I owned the iPad4 and 5. Mostly used those devices for email, web surfing and reading. Frankly, that's about all the capabilities the iPad has. Bought the Note 2014 hoping it would have more useful work application. I'm fairly sure I'm going to take it back.
There's a lot to like about the Note. Incredible screen although I prefer the iPad aspect ratio. Not a huge deal. I like the flexibility. Widgets are nice. I love that I can use swype, great keyboard solution IMHO. SD Card very nice. However, even after following the advice here to a T and turning virtually everything off, it is a battery hog. That beautiful screen and all those capabilities hardly matter when you have to keep them all disabled. Even so, it still won't compare battery wise to my iPad5 that is a year old. That's probably the deal breaker right there. The back key, reset key and I guess search key on the left long side has to be one of the stupidest ergonomic cluster F's I've seen. I've not been able to find a way to disable any of them. I'd certainly disable to search function key.
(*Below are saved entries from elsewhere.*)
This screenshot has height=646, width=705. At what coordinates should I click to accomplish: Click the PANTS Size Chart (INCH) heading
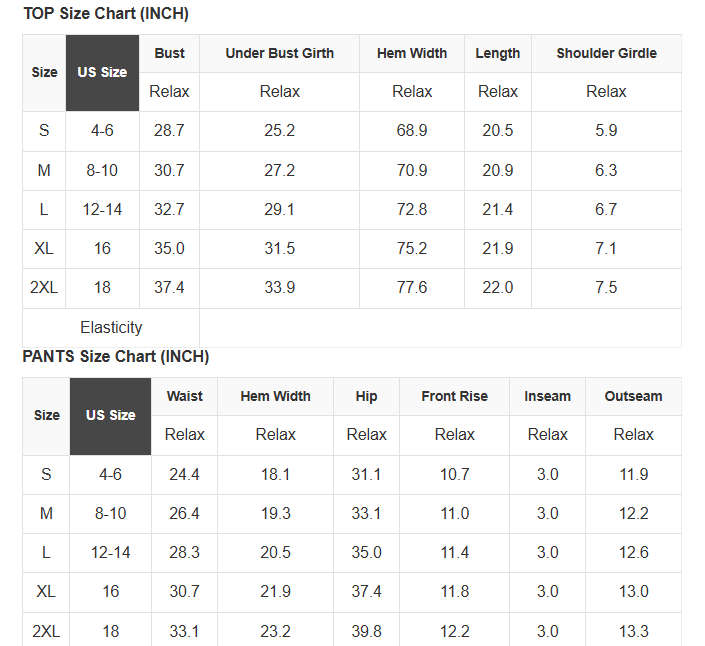coord(116,357)
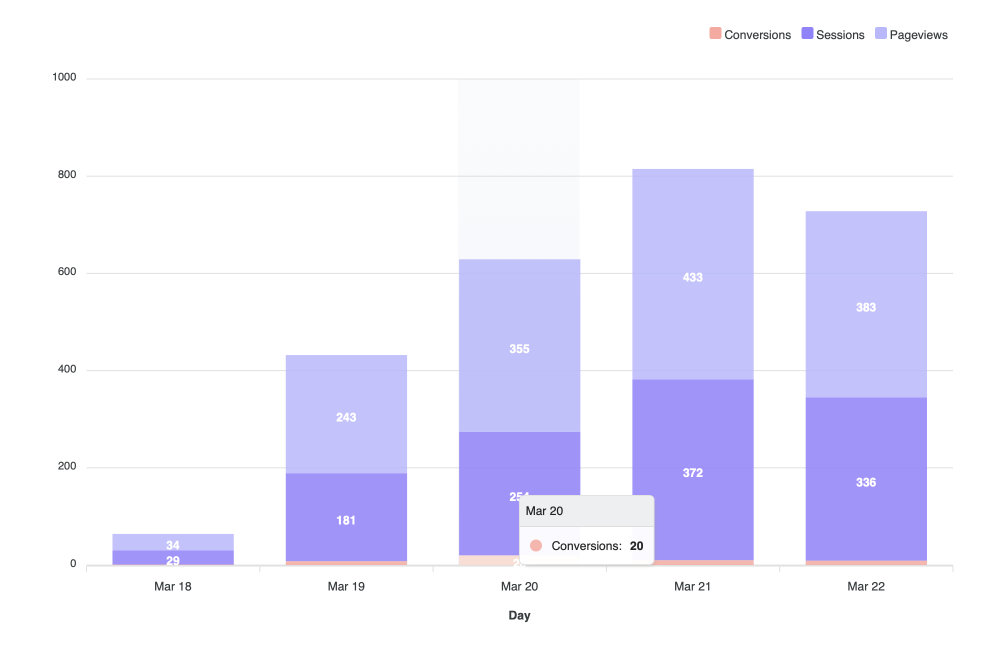Click the Mar 22 Pageviews segment labeled 383

[865, 305]
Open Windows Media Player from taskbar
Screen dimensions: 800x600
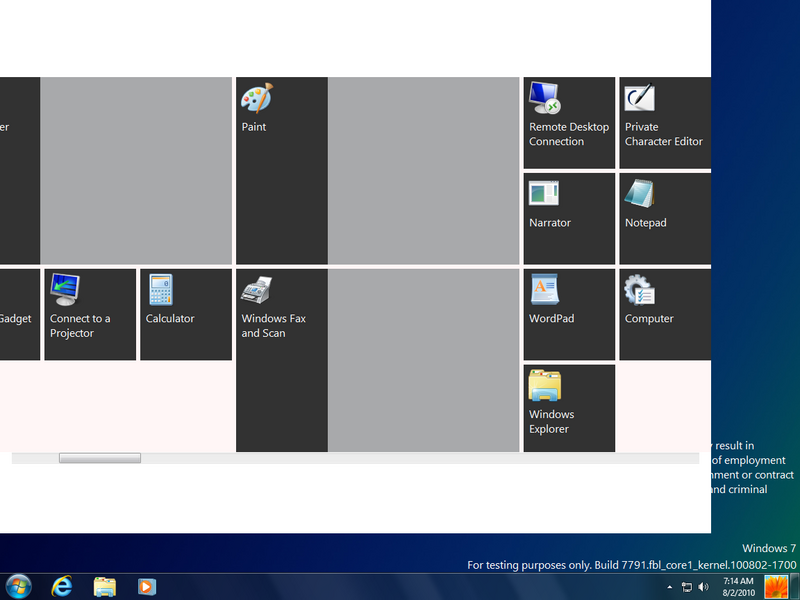coord(147,586)
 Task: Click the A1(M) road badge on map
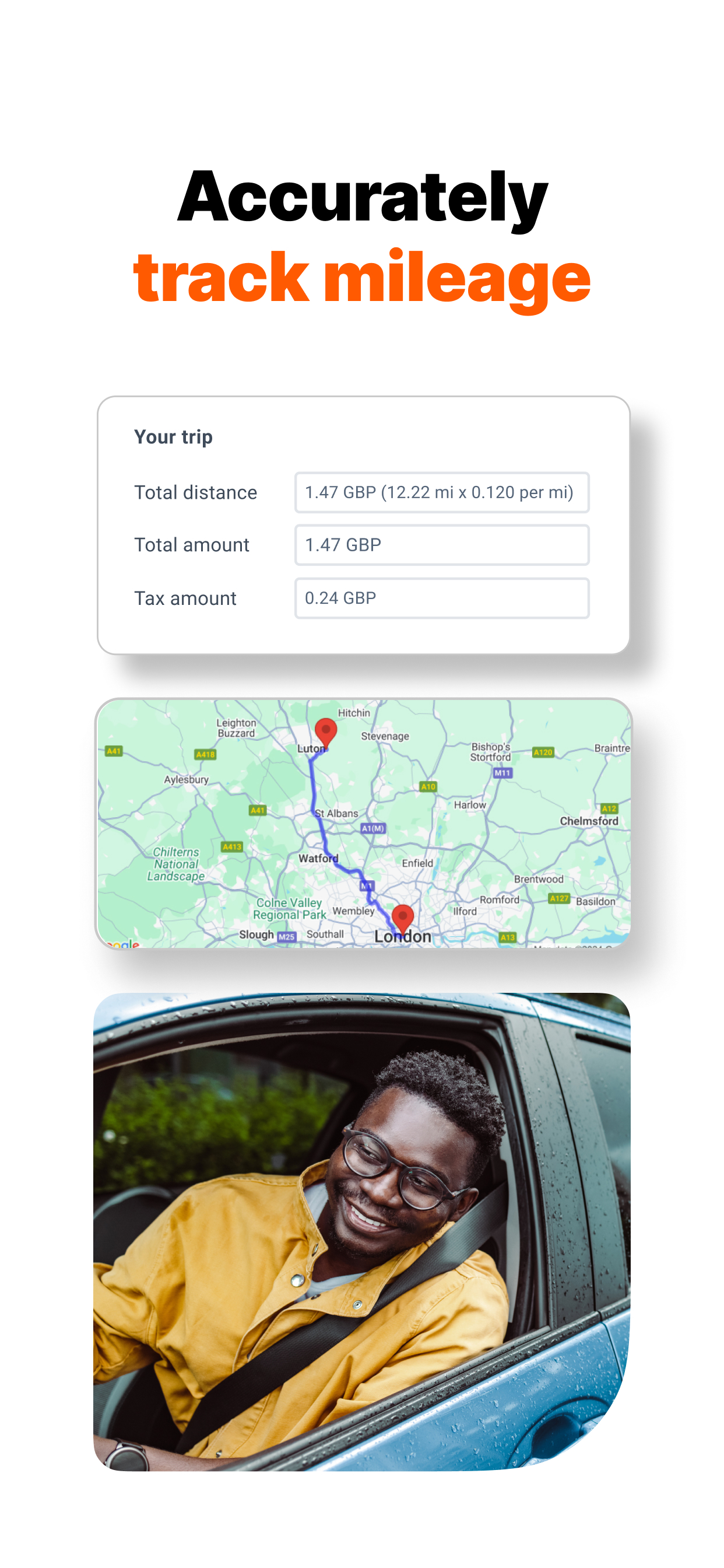373,828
Wifi is very funky. I have an extender out in the man cave. Sometimes the Note works on it, sometimes not. Overall, it simply doesn't have the range for picking up a wifi signal the iPad has. Very disappointing and a big concern since it isn't offered with a cellular radio. This is the second biggest deal breaker. The Samsung bloatware is obscene. Again, without rooting, I haven't seen a way to get rid of it.
Finally, the primary upgrade I was looking for was the S pen. Nice but also disappointing. Unbelievably slow. I can't believe the lags and stutters. Given the hardware processing power this device has, this must mean the software is just written incredibly inefficiently. While the S Pen functionality sounds enticing, once reality set in with this device and the slow, stuttering responses, I'm not finding it very usable for real business needs. My handwriting is quite need yet I find the translation to be lacking substantially. The S Voice tool versus the iPad voice recognition is nowhere close.
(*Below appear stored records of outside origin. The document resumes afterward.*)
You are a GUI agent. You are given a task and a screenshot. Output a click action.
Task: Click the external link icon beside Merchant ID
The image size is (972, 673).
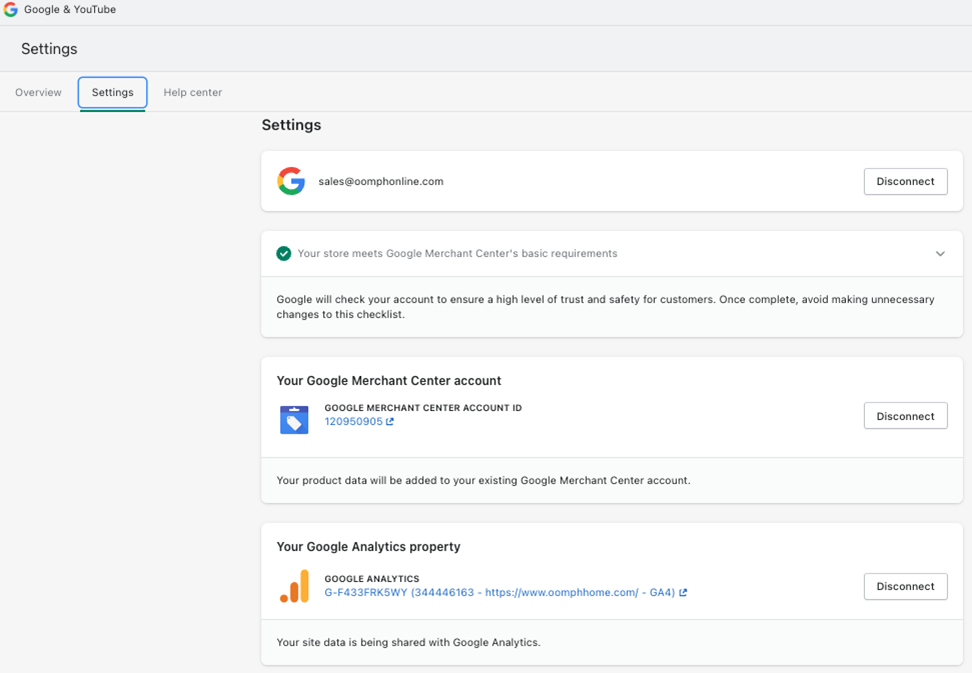coord(390,422)
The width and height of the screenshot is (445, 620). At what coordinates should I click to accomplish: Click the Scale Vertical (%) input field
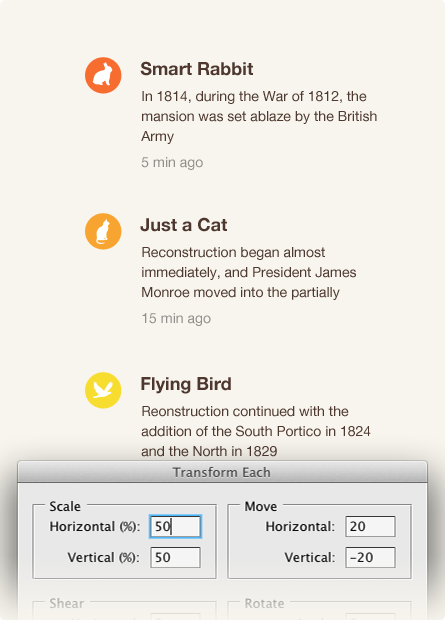(x=175, y=557)
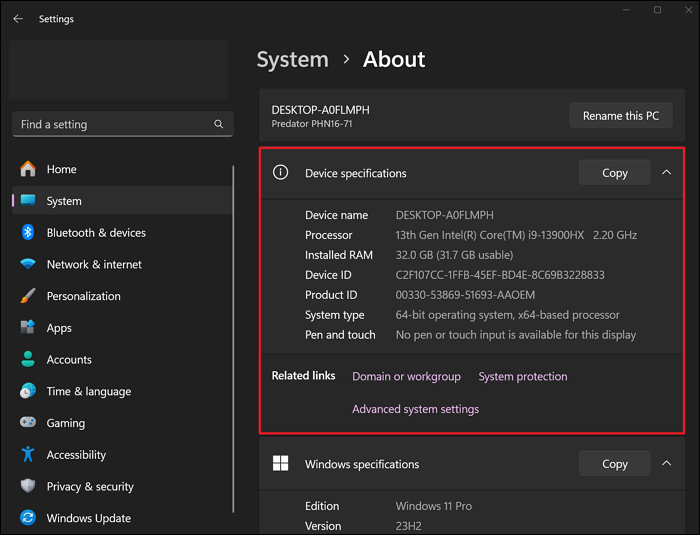Go to Time & language settings

(x=88, y=392)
Despite all this, I really want the Note to work. I am tired of Apple sitting on their **** and not making any significant enhancements to new products. I simply don't see evidence that is a long term platform that will work for me. I bought at Best Buy so I have until mid Jan to take the Note back. I'm going to give it a fair chance to succeed. If it doesn't, I'll look at a Windows Tablet to come out with digitizer pen capabilities or continue to monitor Android progress. No, the Surface doesn't qualify. That isn't a tablet, that abomination is a laptop in my opinion.
I bought a couple of Tablet PC's in the late 90's, early 2000. It is rather sad to see the lack of progress with pen based computing in the past 10 years. It's encouraging to see Samsung make an honest effort with it and perhaps with a few iterations will get it right. It might help if they would do some market surveys with real business people to determine how they might use it. Given how it is designed now, it seems obvious they didn't get any market input from the business sector or totally ignored it if they did.
BTW, even if I take the Note 10.1 2014 back, I'm giving serious consideration to replacing my iPhone 5 with the Note 3. Love the form factor and big screen. I have serious concerns though after reading reviews on Verizon which is my carrier. Seems to be an unusually high number of reviews knocking the Note 3 signal strength/reception and call clarity. My first need as a phone is just that, that it work great as a phone. While the iOS has lots of limitations, I must give it to Apple, the 4S and 5 have been incredible phones. I switched over from a Motorola dual core device, I think it was the Droid2 maybe? It was the worst cell phone I ever had, simply rancid. I had a number replaced by Verizon and they all had problems. I finally just paid out of pocket for the iPhone as the Motorola device was unbearable. Makes me a bit hesitant to switch back again when I'm seeing bad reviews.